- [AIM OF THE TASK]
One number should be the full reply: how many lines of the material below contain "output".

- [SOURCE DATA]
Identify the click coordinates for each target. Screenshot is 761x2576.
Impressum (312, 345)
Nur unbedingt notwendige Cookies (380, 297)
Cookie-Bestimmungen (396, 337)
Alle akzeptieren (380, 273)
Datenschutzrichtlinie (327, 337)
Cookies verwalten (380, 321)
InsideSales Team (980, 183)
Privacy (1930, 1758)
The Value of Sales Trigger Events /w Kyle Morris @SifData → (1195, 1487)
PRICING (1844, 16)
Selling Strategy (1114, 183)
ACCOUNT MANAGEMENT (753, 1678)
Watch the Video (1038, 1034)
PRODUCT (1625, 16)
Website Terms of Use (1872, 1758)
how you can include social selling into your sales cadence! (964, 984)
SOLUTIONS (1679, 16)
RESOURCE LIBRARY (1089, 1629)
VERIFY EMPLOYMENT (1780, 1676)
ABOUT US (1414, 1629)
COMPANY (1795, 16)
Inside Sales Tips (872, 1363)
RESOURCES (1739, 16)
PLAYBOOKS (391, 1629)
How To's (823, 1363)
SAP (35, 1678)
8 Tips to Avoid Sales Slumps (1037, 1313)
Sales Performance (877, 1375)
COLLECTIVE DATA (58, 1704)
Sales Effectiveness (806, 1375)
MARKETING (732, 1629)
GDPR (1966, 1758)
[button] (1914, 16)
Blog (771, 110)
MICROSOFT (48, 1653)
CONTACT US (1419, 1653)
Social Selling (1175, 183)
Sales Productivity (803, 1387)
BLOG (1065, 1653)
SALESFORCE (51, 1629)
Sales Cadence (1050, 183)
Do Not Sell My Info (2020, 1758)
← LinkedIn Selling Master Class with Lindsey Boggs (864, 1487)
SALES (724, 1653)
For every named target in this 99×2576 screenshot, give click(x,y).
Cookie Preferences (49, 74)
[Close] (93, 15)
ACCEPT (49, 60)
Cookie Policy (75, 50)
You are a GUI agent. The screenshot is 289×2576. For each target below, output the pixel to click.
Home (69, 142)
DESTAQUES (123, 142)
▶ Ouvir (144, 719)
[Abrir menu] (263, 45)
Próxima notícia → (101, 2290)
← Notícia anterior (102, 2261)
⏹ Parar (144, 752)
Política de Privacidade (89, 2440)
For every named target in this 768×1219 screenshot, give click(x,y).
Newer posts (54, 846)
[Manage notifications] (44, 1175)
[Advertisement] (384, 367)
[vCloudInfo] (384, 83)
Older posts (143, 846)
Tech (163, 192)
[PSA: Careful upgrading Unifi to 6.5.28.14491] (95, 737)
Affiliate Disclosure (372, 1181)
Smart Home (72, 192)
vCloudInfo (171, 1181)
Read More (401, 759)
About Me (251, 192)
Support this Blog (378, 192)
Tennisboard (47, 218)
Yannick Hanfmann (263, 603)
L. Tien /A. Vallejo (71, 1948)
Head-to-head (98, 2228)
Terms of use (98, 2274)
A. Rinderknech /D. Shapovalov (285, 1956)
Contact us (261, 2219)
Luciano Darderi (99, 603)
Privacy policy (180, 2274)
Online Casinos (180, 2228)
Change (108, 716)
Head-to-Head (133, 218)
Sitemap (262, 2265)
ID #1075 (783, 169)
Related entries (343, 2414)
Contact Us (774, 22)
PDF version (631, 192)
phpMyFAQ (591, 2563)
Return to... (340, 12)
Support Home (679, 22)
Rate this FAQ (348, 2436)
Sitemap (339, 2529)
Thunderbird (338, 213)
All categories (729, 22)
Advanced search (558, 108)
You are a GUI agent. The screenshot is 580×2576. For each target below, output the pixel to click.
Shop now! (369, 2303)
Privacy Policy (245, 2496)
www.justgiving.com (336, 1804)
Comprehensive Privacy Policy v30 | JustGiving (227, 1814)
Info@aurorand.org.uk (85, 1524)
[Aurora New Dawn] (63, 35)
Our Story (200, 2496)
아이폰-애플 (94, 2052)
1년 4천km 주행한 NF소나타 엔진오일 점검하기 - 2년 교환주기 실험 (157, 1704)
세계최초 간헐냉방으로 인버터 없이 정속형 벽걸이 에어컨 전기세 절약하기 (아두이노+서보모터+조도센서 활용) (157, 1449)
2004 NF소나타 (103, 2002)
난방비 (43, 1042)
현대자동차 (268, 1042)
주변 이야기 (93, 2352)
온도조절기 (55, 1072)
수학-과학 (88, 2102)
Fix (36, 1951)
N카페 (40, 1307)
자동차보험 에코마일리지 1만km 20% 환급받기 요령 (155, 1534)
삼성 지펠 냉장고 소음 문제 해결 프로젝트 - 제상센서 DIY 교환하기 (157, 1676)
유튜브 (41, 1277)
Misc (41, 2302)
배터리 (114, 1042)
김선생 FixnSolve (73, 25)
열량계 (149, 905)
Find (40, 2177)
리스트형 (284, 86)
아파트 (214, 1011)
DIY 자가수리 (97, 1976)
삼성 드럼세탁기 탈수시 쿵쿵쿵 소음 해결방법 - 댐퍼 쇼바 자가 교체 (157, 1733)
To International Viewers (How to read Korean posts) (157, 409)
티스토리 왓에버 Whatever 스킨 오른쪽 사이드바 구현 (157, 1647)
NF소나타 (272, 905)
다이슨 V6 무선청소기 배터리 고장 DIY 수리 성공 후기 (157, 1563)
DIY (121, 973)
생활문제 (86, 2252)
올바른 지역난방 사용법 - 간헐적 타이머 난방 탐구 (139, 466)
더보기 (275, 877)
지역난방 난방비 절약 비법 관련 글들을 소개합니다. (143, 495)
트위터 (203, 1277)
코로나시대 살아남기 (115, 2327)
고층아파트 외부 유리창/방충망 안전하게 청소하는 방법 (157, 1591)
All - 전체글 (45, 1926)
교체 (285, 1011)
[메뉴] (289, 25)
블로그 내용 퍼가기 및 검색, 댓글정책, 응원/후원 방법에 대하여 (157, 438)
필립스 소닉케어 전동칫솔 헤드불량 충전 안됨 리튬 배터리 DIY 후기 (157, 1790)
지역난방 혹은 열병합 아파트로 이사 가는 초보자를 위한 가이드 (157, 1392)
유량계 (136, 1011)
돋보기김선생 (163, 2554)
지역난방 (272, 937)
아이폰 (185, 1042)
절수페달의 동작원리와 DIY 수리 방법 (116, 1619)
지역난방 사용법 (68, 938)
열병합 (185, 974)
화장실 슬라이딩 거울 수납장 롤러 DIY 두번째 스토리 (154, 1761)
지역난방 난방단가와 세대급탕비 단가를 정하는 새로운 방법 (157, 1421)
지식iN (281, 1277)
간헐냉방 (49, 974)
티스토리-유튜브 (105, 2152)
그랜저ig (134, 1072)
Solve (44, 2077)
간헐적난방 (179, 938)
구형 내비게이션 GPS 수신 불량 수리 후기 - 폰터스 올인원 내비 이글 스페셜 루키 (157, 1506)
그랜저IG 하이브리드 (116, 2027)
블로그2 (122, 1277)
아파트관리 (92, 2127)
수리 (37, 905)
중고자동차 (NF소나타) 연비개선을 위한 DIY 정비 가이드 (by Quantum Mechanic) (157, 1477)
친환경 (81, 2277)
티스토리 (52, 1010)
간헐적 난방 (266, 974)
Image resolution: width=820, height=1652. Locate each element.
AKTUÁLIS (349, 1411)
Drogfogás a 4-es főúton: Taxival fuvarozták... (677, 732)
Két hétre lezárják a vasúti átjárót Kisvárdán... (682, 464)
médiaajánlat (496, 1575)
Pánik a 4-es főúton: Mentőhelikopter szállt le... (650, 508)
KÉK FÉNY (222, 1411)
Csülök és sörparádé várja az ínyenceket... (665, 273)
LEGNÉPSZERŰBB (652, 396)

- [THE ANSWER]
2